__PAGE EXCERPT__.
· · ·

Senator Timothy J. Hall

Attorney General of Nebraska — Opinion
April 14, 1995

SUBJECT: Constitutionality of Proposed AM0545 to LB 615; Special Legislation, Detached Branch Banks

REQUESTED BY: Senator Timothy J. Hall Nebraska State Legislature

WRITTEN BY: Don Stenberg, Attorney General Fredrick F. Neid, Assistant Attorney General

You have requested our opinion regarding the constitutionality of a proposed amendment, AM0545, to LB 615. The proposed amendment restricts the number of detached branch banks which may be established in a city of the primary class to three if the main office of the bank is located within an unincorporated city or area in a Class II county.

The amendment would change certain provisions of Neb. Rev. Stat. § 8-157 (1994 Cum. Supp.) to include the following:

(ii) With the approval of the director, any bank in existence on the effective date of this act, the main office of which on the effective date of this act is located within an unincorporated city or unincorporated area in a Class II county which contains a city of the primary class, may establish prior to July 1, 2005, and maintain not more than three detached branch banks within the corporate limits of such city of the primary class, at which all banking transactions allowed by law may be made.

Specifically, you inquire whether the restriction set forth in the proposed amendment would constitute special legislation as either “an unreasonable or a closed classification.”

· · ·

__WORK TO DO__. According to the attorney general opinion, before what date may a qualifying bank establish its detached branch banks under the proposed amendment? The items that follow have no connection to the attorney general opinion.

· · ·

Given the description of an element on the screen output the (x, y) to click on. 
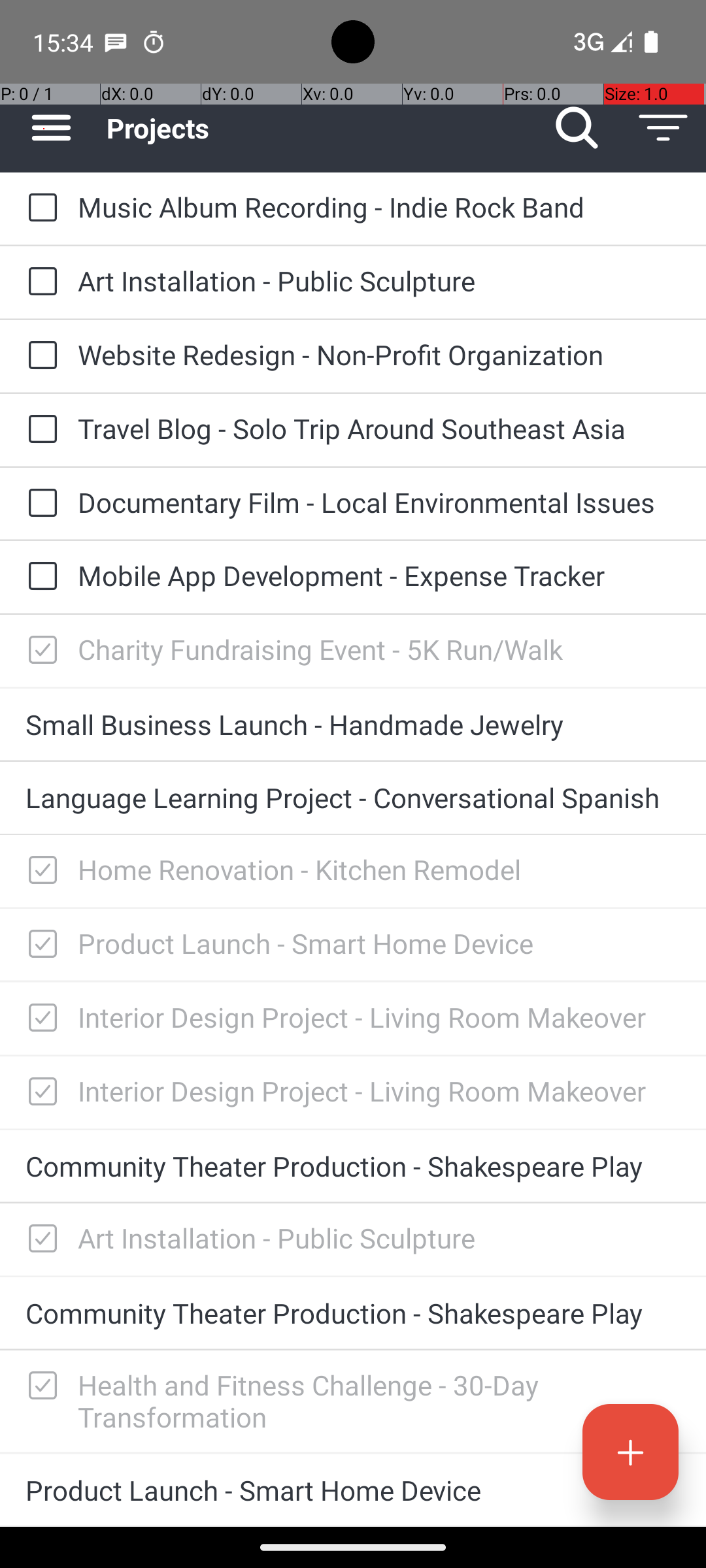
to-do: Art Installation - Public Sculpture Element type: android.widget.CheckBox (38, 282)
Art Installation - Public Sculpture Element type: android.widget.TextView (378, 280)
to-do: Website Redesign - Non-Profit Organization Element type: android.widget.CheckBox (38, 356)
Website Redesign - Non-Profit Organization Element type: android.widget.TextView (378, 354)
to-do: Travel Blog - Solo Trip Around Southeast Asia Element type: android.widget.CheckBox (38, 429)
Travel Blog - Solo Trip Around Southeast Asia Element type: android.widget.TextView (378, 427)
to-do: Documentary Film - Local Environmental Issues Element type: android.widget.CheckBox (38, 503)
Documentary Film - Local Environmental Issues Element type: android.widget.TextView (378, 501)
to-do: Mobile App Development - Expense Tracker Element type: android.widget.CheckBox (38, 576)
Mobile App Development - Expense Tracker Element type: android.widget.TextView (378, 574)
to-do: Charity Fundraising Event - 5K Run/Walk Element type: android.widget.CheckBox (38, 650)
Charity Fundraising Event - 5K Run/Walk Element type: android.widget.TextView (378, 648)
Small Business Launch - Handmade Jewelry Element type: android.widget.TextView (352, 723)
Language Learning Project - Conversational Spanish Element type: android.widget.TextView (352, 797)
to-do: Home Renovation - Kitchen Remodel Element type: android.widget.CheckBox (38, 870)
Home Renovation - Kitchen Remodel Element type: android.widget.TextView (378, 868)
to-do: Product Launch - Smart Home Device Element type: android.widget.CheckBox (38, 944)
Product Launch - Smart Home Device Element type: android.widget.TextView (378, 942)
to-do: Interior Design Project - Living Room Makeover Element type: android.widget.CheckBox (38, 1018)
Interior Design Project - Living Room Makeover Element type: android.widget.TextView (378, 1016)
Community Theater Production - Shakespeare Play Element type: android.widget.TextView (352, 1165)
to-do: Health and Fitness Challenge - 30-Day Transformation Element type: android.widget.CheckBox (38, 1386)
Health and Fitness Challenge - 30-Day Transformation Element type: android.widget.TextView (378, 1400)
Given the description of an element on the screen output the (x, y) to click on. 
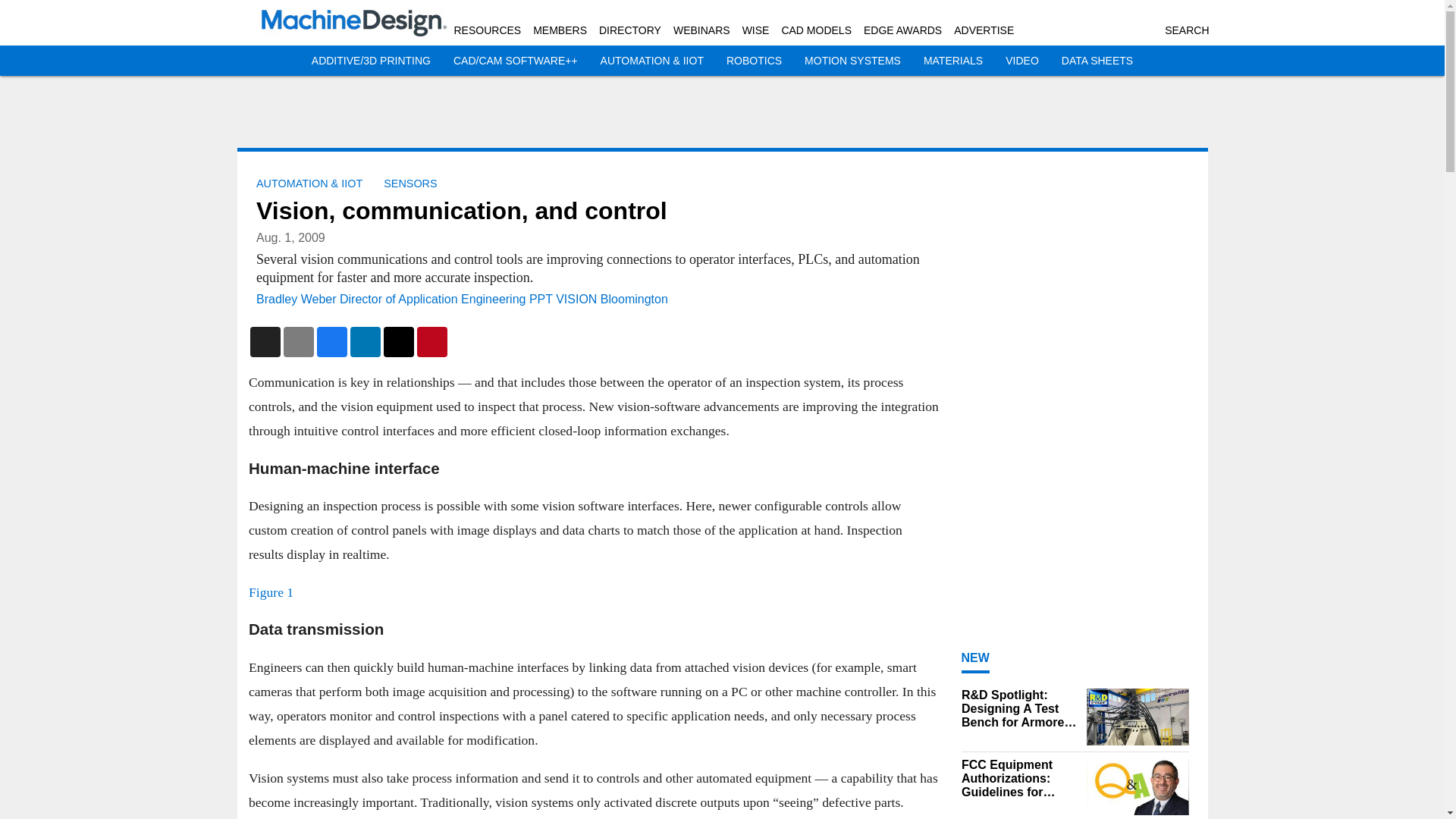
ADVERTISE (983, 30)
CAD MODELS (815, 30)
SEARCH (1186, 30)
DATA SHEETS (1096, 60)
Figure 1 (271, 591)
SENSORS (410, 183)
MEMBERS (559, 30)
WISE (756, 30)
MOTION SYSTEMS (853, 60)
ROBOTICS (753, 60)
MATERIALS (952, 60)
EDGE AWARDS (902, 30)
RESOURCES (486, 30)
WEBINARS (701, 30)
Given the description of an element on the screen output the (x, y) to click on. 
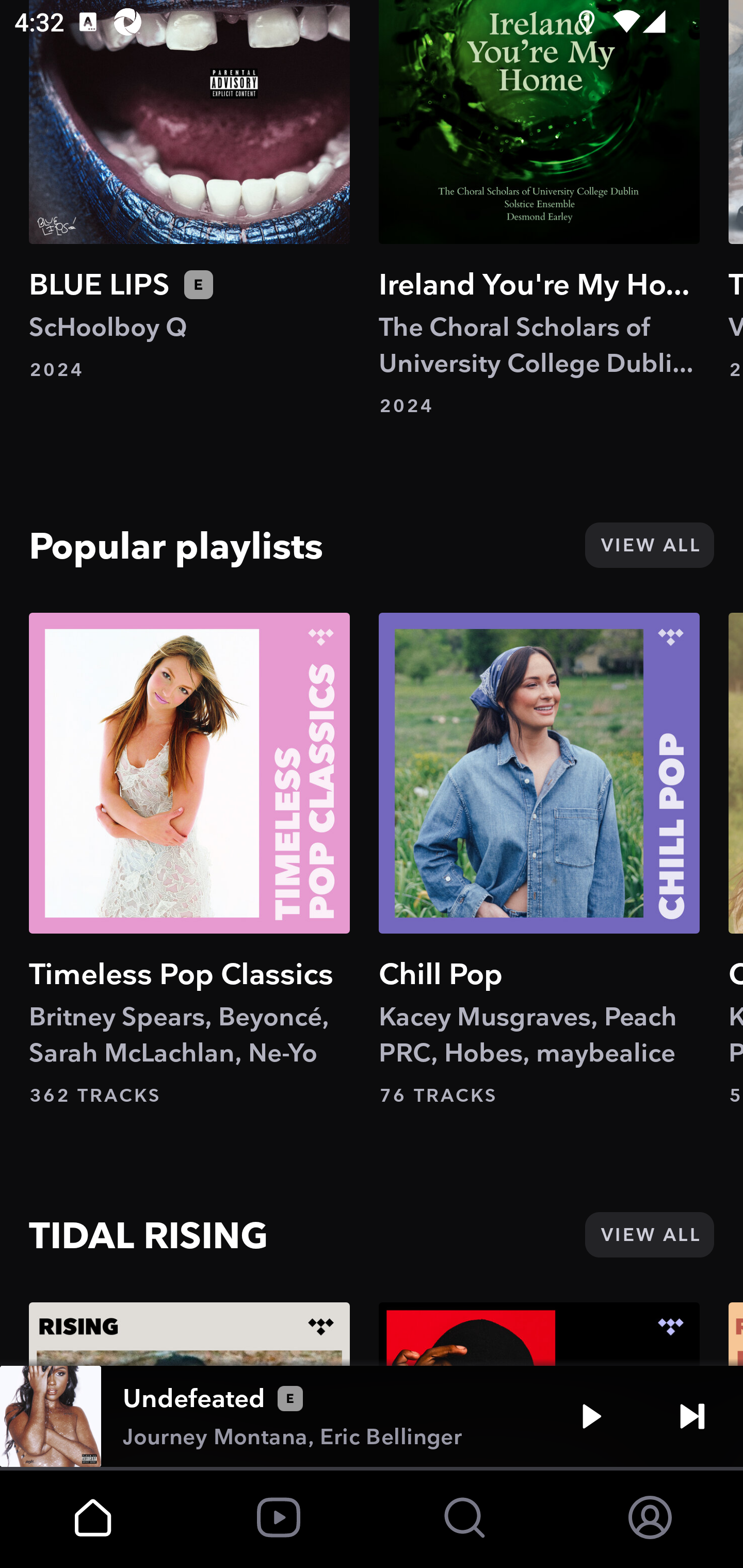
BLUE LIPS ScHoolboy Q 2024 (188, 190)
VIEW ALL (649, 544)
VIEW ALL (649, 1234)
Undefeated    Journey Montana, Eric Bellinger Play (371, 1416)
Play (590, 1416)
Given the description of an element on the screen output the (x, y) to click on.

· · ·

__CORRECT ANSWER__. July 1, 2005.